Turkeys and noise - When turkeys hear a noise almost the whole herd will all gobble at once. (Click on the audio above to hear the turkeys).
Growing up on a Turkey Farm in Moroni, Utah
1945 - My dad and my oldest brother - John LaMont
LaMont as an adult with his 2 boys still raising turkeys.
Growing up on a Turkey Farm was a very unique experience. I remember at a young age helping out with the turkeys. I think it was more for the experience of learning to work than that my dad needed the help.
My dad started out with herds of bronze (black) turkeys (later on in years, they only raised white turkeys – that was so the black pinfeathers wouldn’t show when the turkeys were processed) The herds they would receive started at 2,000 then increased through the years to 5,000 and now they are anywhere from 10,000 to 16,000 depending on the size of the brooder barn they are going in to. They stayed in the brooder coops for about 5 weeks where they were protected from the weather, then they were transported out to the open range in the hills with only a roof on the range house to protect them until they were ready to go to the turkey processing plant.
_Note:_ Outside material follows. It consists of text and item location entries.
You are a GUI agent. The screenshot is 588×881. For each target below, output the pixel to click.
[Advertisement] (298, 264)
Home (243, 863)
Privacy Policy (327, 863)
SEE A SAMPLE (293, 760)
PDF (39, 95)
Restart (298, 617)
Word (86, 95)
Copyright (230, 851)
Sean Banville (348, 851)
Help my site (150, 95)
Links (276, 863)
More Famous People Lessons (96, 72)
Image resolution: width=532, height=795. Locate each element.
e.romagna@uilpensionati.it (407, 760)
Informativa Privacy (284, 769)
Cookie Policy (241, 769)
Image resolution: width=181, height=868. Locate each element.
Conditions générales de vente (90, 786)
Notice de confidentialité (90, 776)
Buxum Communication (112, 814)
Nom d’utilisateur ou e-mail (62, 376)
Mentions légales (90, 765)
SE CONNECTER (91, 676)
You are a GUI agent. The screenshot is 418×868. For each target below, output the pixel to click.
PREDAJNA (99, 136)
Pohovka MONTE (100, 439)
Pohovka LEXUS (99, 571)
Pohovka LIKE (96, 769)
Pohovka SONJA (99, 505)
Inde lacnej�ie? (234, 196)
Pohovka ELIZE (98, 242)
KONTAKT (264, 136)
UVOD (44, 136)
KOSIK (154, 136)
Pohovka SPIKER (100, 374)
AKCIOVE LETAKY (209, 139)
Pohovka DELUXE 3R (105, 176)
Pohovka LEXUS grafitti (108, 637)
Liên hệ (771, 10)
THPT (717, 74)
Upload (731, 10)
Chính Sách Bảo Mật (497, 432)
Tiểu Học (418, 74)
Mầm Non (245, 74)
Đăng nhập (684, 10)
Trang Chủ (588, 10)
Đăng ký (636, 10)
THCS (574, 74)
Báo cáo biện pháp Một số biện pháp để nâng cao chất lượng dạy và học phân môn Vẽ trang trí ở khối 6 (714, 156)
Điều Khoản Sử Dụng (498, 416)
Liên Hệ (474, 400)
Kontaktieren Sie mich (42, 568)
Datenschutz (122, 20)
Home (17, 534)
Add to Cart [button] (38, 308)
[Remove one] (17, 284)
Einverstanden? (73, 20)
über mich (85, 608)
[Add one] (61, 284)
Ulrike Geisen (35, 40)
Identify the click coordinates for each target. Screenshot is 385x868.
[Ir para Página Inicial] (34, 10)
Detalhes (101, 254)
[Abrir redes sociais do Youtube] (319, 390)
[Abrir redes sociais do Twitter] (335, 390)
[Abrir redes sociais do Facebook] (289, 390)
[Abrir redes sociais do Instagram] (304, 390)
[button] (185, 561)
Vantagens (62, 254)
Today, they are transferred to huge barns called outgrow barns where they are completely protected from weather, varmints and disease. Some of these barns will hold 10 to 16,000 turkeys. (See pictures below).
Up in the hills, they also had trouble with deer coming and taking the feed for the turkeys. They would build 2 tier fences and they could still jump over them and get to the feed. That’s why it’s all enclosed now in the outgrow barns.
They received water and food in long troughs. Sometimes I had to help put water in the troughs and feed also. Today everything is really automated with the feeders on a chain and the water is fed into little cup s that have nipples on them where the turkeys peck at them to release water and also the grain feeders now have augers that keep the troughs full.
The water troughs have little nipples on them that the turkeys peck at to get their water.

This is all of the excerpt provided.